Selected excerpt
▬▬▬▬▬▬

This repository is the official implementation of Towards understanding structure–property relations in materials with interpretable deep learning.
Please cite us as
@article{Vu2023,
doi = {10.1038/s41524-023-01163-9},
issn = {2057-3960},
journal = {npj Computational Materials},
number = {1},
pages = {215},
title = {{Towards understanding structure–property relations in materials with interpretable deep learning}},
url = {https://doi.org/10.1038/s41524-023-01163-9},
volume = {9},
year = {2023}
}
We developed a Self-Consistent Atention-based Neural Network (SCANN)
that takes advantage of a neural network to quantitatively capture
the contribution of the local structure of material properties.
The model captures information on atomic sites and their local environments by considering self-consistent long-range interactions to enrich the structural representations of the materials. A comparative experiment was performed on benchmark datasets QM9 and Material Project (2018.6.1) to compare the performance of the proposed model with state-of-the-art representations in terms of prediction accuracy for several target properties.
Furthermore, the quantitative contribution of each local structure to the properties of the materials can help understand the structural-property relationships of the materials.
The Self-Consistent Atention-based Neural Network (SCANN) is an implementation of deep attention mechanism for materials science.
Figure 1 shows the overall schematic of the model
Firstly, create a conda environment to install the package, for example:
conda create -n test python==3.9
source activate test
For hardwares that have CUDA support, the tensorflow version with gpu options should be installed. Please follow the installation from https://www.tensorflow.org/install for more details.

▬▬▬▬▬▬

Tasks
A: Which fields in the SCANN readme's citation entry have values made up only of digits? Give each field with its value.
B: Answer these questions about the SCANN readme:
(i) In which journal did the cited article appear?
(ii) Which benchmark datasets were used in the comparative experiment?
(iii) What Python version does the example conda command specify?
C: Continue the SCANN readme from its last sentence.
The lines after the SCANN readme are separate material with no connection to it.

Given data
▬▬▬▬▬▬

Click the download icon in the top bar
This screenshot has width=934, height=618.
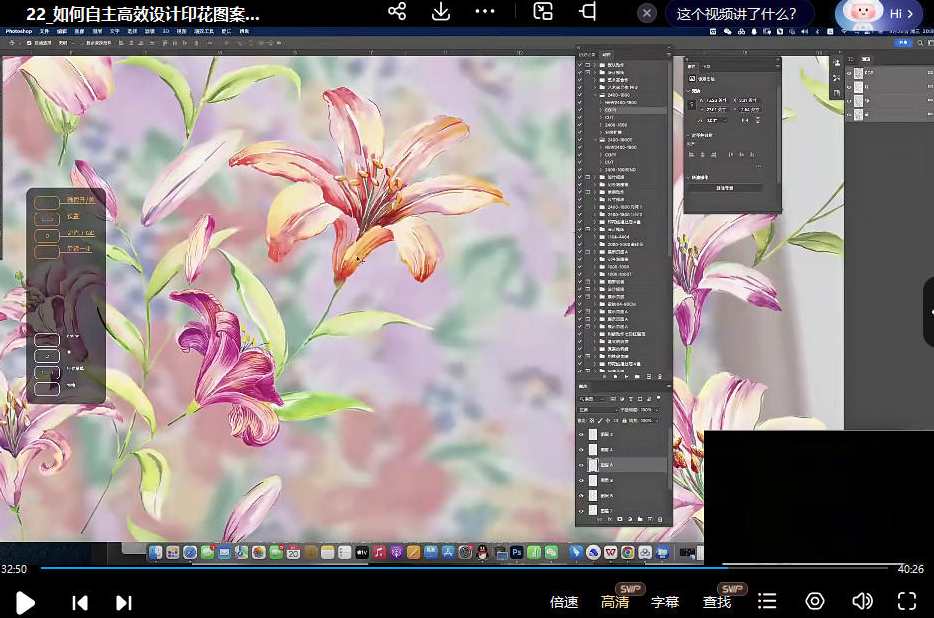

▬▬▬▬▬▬

Answers in order
A:
number = 1
pages = 215
volume = 9
year = 2023

B:
(i) npj Computational Materials
(ii) QM9 and Material Project (2018.6.1)
(iii) 3.9

C:
Tensorflow can also be installed from conda
for simplification settings:
conda install -c conda-forge tensorflow-gpu
You can install the lastes development version of SCANN from this repo and install using:
git clone https://github.com/sinhvt3421/scann-material
cd scann-material
python -m pip install -e .
SCANN can be installed via pip for the latest stable version:
pip install scann-model
Our current implementation supports a variety of use cases for users with different requirements and experience with deep learning. Please also visit the notebooks directory for Jupyter notebooks with more detailed code examples.
Below is an example of predicting the "HOMO" and corresponding global attention score:
from scann.utils import load_file, prepare_input_pmt
from scann.models import SCANN
import yaml
#load config and pretrained model from folders
config = yaml.safe_load(open('trained_model/homo/config.yaml'))
scann = SCANN(config, pretrained='trained_model/homo/model_homo.h5', mode='infer')
#load file for structure using pymatgen Structure
struct = load_file('abc.xyz') # pymatgen.core.Structure
inputs = prepare_input_pmt(struct, d_t=4.0, w_t=0.4, angle=False) # Distance, weights threshold
# Predict the target property with the ga score for interpretation
pre_target, ga_score = scann.model.predict(inputs)
In our work, we have already built models for the QM9 [1] and Material Project 2018 [2] datasets . The model is provided as serialized HDF5+yaml files.
Please access Models and data for downloading the models and preprocessed data.
- QM9 molecule data:
- HOMO: Highest occupied molecular orbital energy
- LUMO: Lowest unoccupied molecular orbital energy
- Gap: energy gap
- α: isotropic polarizability
- Cv: heat capacity at 298 K
The MAEs on the various models are given below:
Property | Units | SCANN | SCANN+ |
---|---|---|---|
HOMO | meV | 41 | 32 |
LUMO | meV | 37 | 31 |
Gap | meV | 61 | 52 |
α | Bohr^3 | 0.141 | 0.115 |
Cv | cal/(molK) | 0.050 | 0.041 |
Property | Units | SCANN | SCANN+ |
---|---|---|---|
Ef | meV(atom)-1 | 29 | 28 |
Eg | meV | 260 | 225 |
The settings for experiments specific is placed in the folder configs
We provide an implementation for the QM9 experiments, the fullerene-MD, the Pt/graphene-MD, Material Project 2018.6.1, and SmFe12-CD [3] experiments.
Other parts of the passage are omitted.